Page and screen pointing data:
>> Start

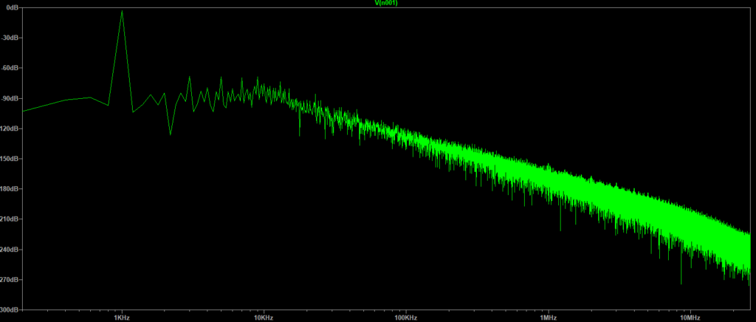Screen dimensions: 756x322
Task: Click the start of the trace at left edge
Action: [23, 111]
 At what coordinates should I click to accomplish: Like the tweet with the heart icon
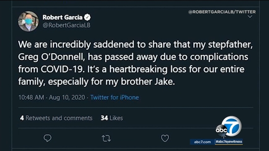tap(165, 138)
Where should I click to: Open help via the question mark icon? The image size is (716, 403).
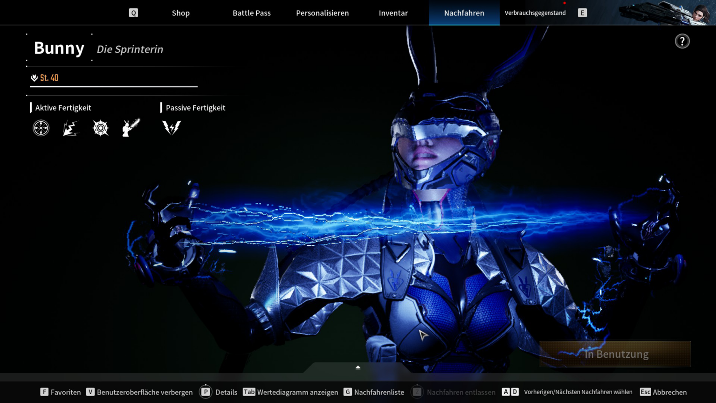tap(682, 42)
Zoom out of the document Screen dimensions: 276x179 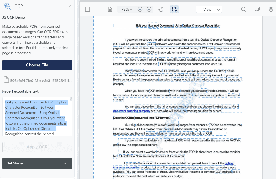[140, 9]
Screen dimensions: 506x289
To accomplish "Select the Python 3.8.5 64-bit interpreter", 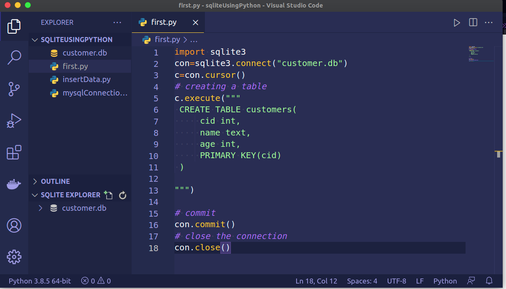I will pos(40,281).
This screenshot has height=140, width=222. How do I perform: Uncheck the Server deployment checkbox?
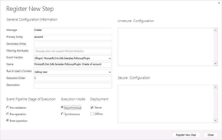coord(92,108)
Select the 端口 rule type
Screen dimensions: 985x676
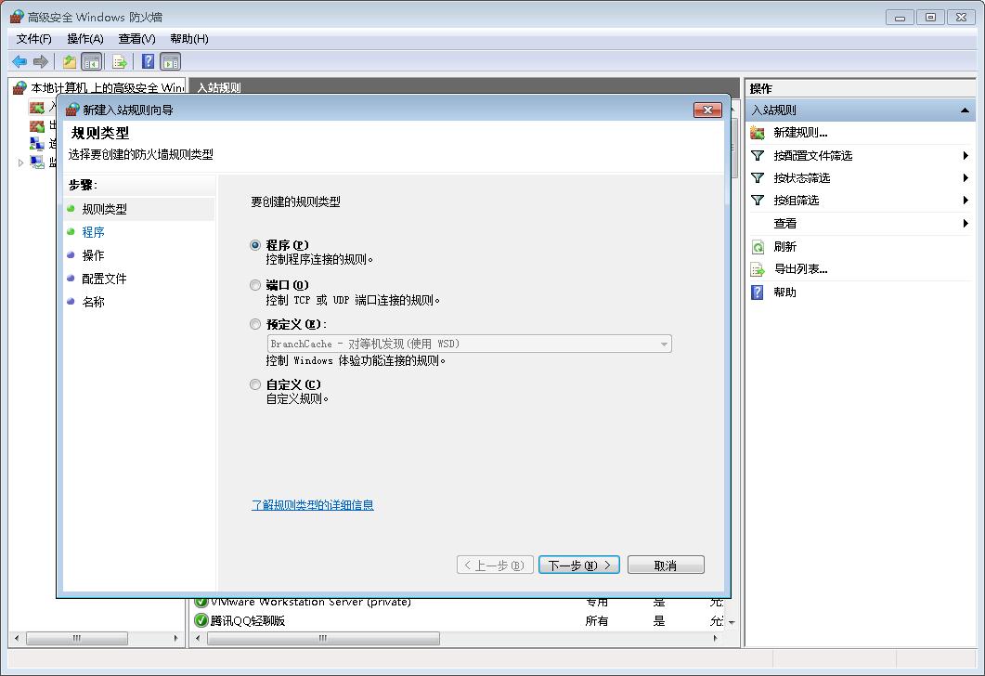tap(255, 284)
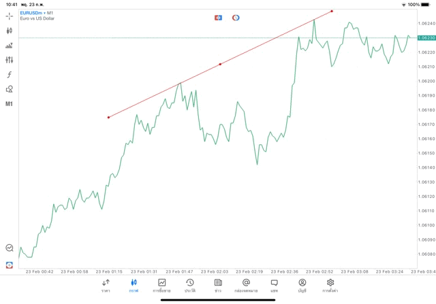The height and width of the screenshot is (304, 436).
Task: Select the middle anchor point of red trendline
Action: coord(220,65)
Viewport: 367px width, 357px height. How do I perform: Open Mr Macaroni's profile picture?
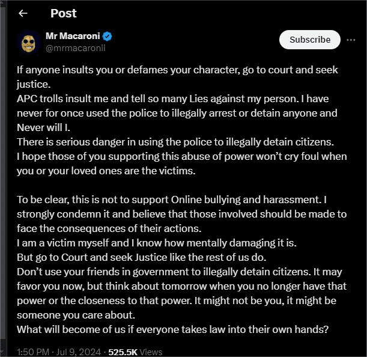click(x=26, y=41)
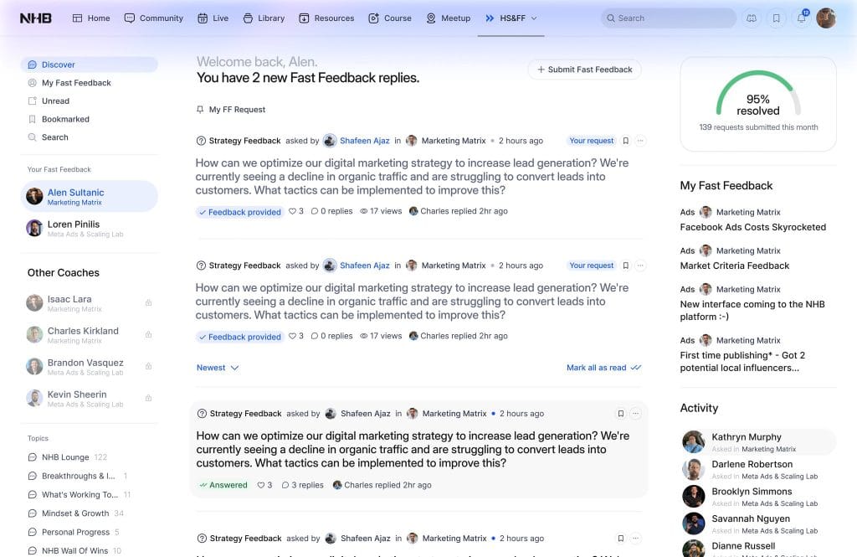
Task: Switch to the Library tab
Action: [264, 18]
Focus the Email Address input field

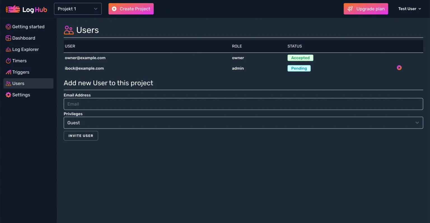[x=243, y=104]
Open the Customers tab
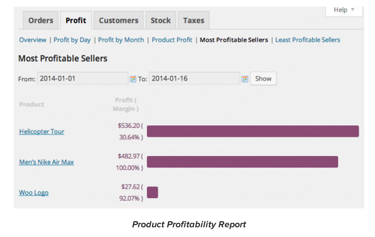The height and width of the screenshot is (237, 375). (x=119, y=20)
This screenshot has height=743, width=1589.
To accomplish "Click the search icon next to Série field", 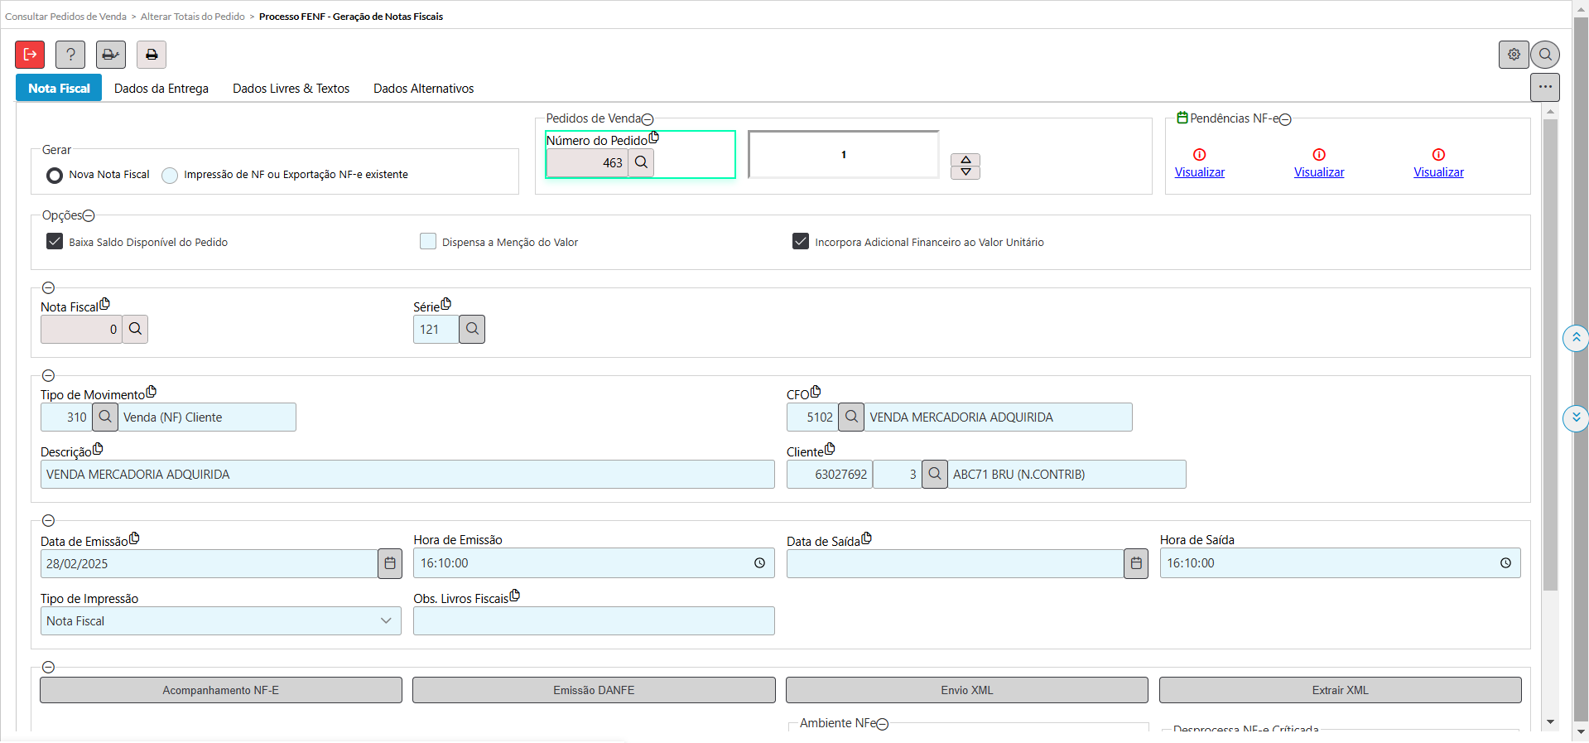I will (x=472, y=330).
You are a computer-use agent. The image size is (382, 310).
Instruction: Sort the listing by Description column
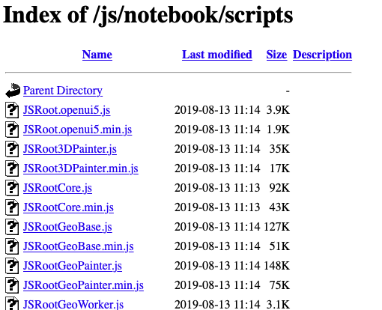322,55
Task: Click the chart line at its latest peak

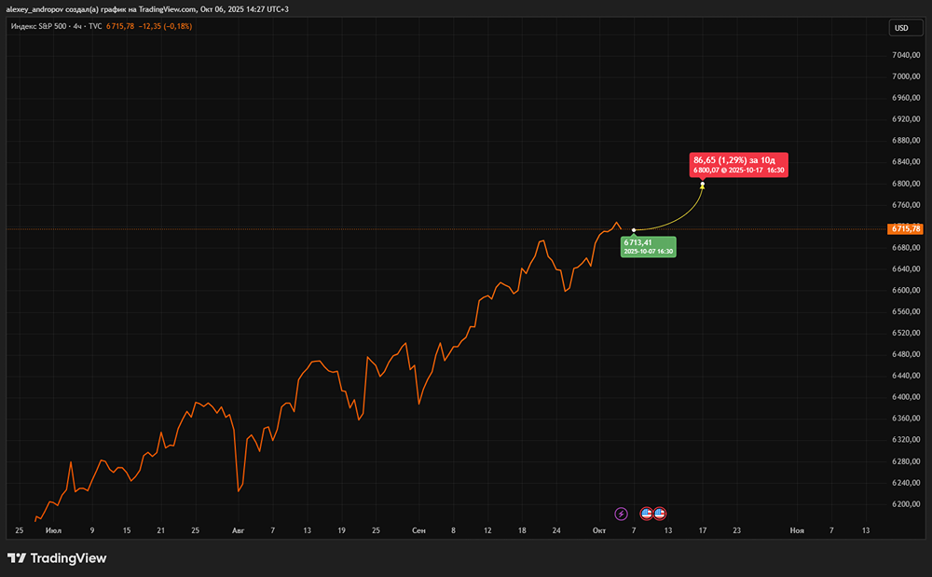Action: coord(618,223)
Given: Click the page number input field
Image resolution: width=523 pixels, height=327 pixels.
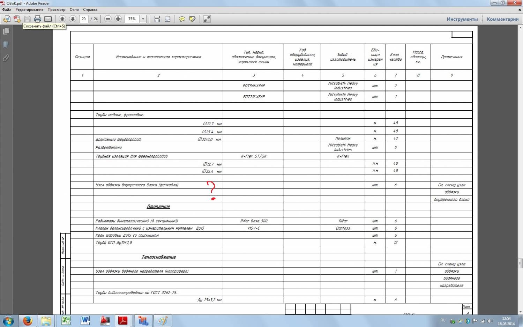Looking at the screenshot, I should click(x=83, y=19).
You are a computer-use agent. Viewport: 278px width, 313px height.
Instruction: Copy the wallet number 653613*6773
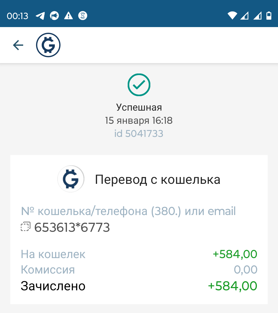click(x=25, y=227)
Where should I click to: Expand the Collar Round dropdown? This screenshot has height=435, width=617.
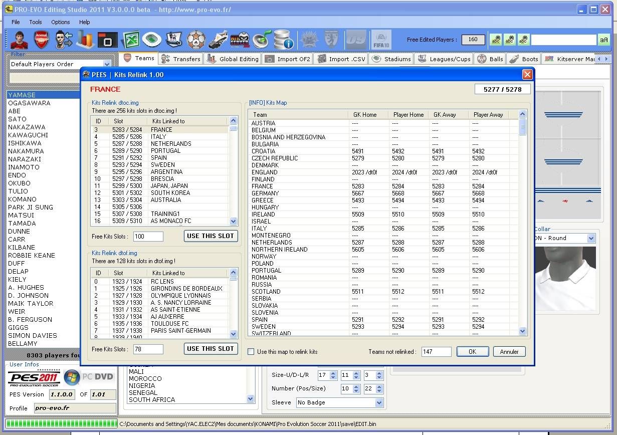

>> End

(WHAT THE TASK REQUIRES): Rewrite the entries from the line containing "This screenshot has height=140, width=222." through the line containing "coord(92,108)", requests included, with each coordinate in the answers scaled by 1.2 and rounded to a whole number (halves go up). Leave the pictures out, and give only those lines.

(FULL ANSWER):
This screenshot has height=140, width=222. How do I perform: Uncheck the Server deployment checkbox?
coord(110,130)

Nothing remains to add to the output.